Ibrahim tersadar dari mimpinya. Napasnya saling memburu, antara napas satu dan lainnya 'jaraknya' hanya satu detik, sangat cepat. Jantungnya berdetak kencang. Tubuhnya bermandikan keringat.
Ternyata hanya mimpi.
Mengapa mimpi itu menghampirinya? Sampai saat ini, ia belum tahu mengapa mimpi disebut juga bunga tidur? Padahal mimpi tak selamanya indah. Tak jarang, beberapa mimpi membuat kita ketakutan atau penasaran ketika terbangun. Seperti mimpinya malam ini.
Dalam mimpinya, Ibrahim sedang berada di gurun pasir yang terhampar luas. Matahari terasa panas menyengat kulit halusnya. Sepanjang penglihatannya hanya ada pasir. Angin menyapu lembut butiran pasir. Membawanya hilir mudik tak tentu arah. Di sana, ia bagai butiran kecil pasir. Terhempas ke utara atau ke selatan. Jalan tergopoh-gopoh. Keringatnya mengalir di setiap inci tubuhnya. Tak ada sumber air di sekitarnya. Kehausan. Tak tahu harus ke mana. Mencari apa.
Di mana ini?
Awan hitam tiba-tiba menyarungi matahari. Kali ini Ibrahim tak merasa sepanas sebelumnya. Hawanya sedikit sejuk, ditambah lagi, angin berhembus sepoi-sepoi, membelai tubuhnya dengan kesejukan. Ia pun memutuskan tuk sedikit saja beristirahat. Duduk santai sembari menatap butiran pasir di depannya.
Tiba-tiba, pada pasir di depannya tertulis suatu kalimat.
Apakah kamu tak ingin menyurat untuk Tuhan, Ibrahim?

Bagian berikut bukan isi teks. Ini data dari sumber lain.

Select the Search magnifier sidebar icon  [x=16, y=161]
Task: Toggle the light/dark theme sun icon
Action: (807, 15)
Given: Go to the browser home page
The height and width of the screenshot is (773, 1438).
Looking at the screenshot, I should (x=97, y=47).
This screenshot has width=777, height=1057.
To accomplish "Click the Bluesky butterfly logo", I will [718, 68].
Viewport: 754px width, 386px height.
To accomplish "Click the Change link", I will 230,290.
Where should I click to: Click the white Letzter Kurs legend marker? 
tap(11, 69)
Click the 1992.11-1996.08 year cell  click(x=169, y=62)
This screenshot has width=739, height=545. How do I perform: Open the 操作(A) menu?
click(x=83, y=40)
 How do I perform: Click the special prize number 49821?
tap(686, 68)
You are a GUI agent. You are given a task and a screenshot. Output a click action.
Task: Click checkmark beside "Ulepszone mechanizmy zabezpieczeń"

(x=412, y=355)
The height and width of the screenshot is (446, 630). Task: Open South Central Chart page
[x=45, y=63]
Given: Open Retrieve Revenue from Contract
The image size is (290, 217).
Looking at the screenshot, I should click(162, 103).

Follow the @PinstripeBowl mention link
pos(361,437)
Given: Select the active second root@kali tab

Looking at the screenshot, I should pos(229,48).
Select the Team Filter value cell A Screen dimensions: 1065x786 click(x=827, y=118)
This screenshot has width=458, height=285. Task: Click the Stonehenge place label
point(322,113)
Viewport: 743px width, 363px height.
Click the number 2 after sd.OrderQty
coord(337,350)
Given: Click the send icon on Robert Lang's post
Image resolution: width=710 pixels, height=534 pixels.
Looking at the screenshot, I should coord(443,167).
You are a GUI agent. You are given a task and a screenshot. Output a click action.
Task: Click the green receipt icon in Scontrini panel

Ibrahim pun membalas dengan menuliskan kalimat,
Memangnya bisa menyurat kepada Tuhan lewat hamparan pasir ini?
Lama Ibrahim menunggu jawaban dari tanyanya. 'Sarung' matahari di langit biru semakin 'besar' dan 'kainnya' bertambah 'tebal'. Sejurus kemudian, sesuatu yang ditunggu Ibrahim akhirnya nampak jua.